╭──

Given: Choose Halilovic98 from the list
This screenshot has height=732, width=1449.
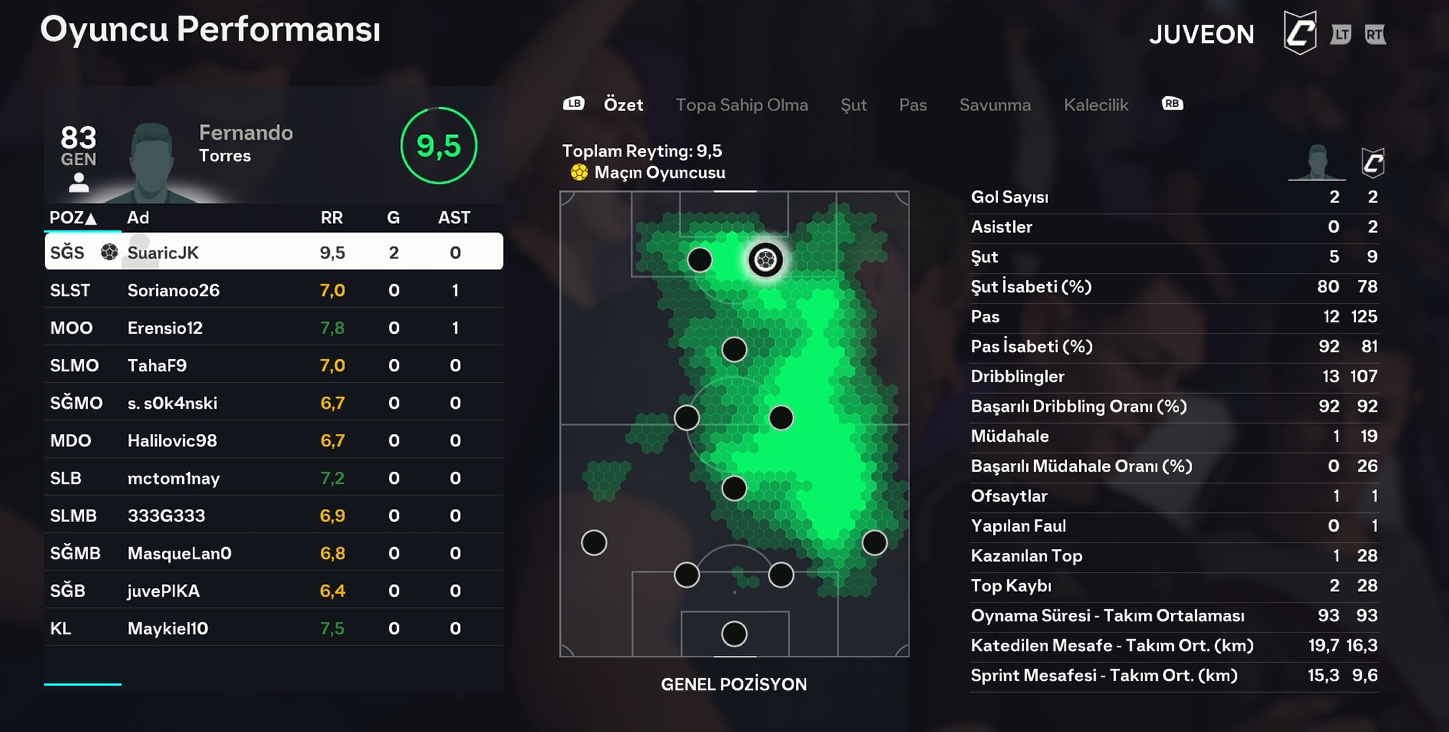Looking at the screenshot, I should (x=273, y=440).
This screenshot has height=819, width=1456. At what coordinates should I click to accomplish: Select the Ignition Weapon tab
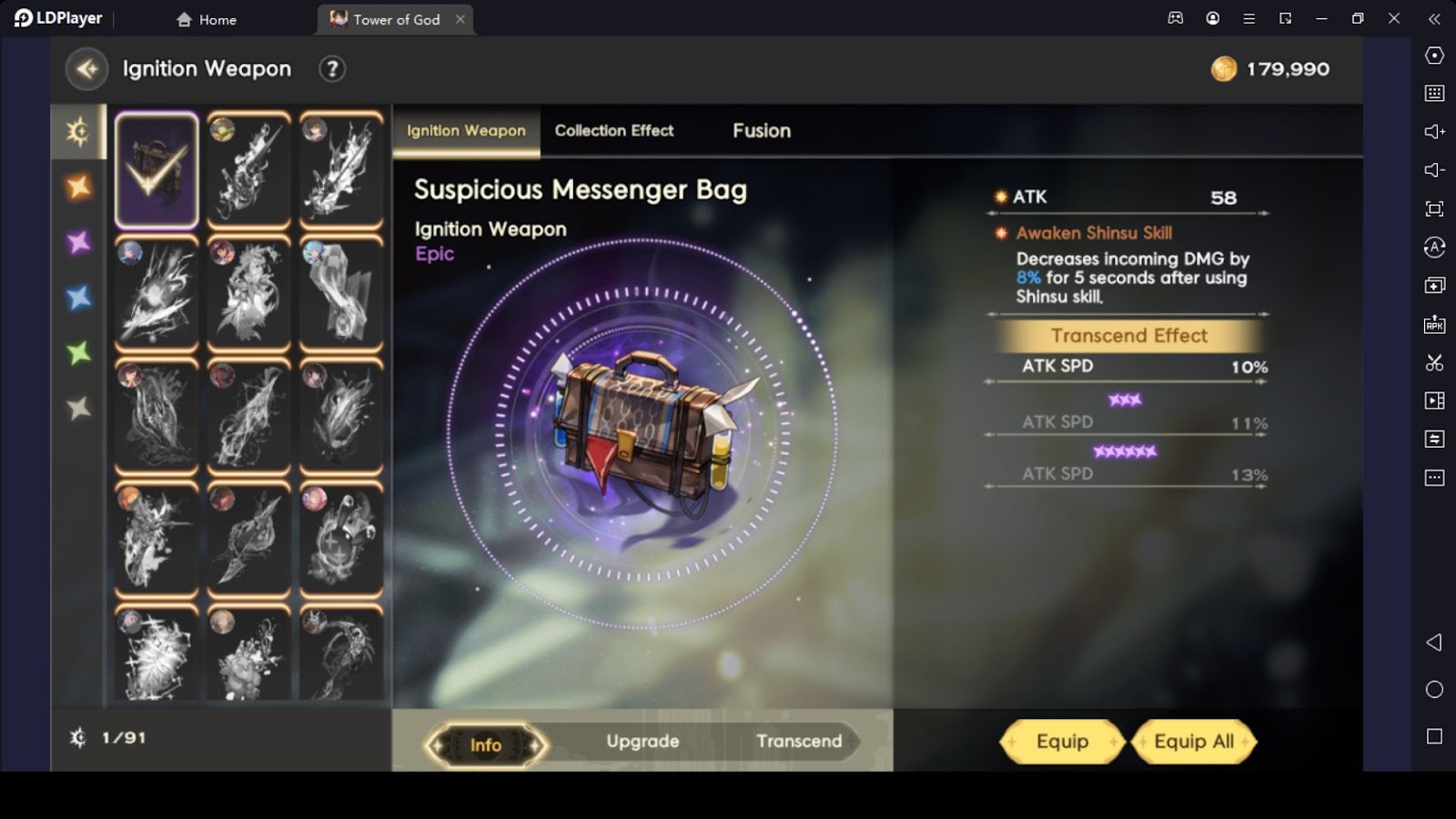click(x=466, y=131)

╰──

● TASK BRIEF: Copy every line above word for word, leaving out the pictures.

● RESULT OF THE TASK:
Given: Choose Halilovic98 from the list
This screenshot has height=732, width=1449.
Looking at the screenshot, I should (x=273, y=440).
This screenshot has height=819, width=1456. At what coordinates should I click to accomplish: Select the Ignition Weapon tab
click(x=466, y=131)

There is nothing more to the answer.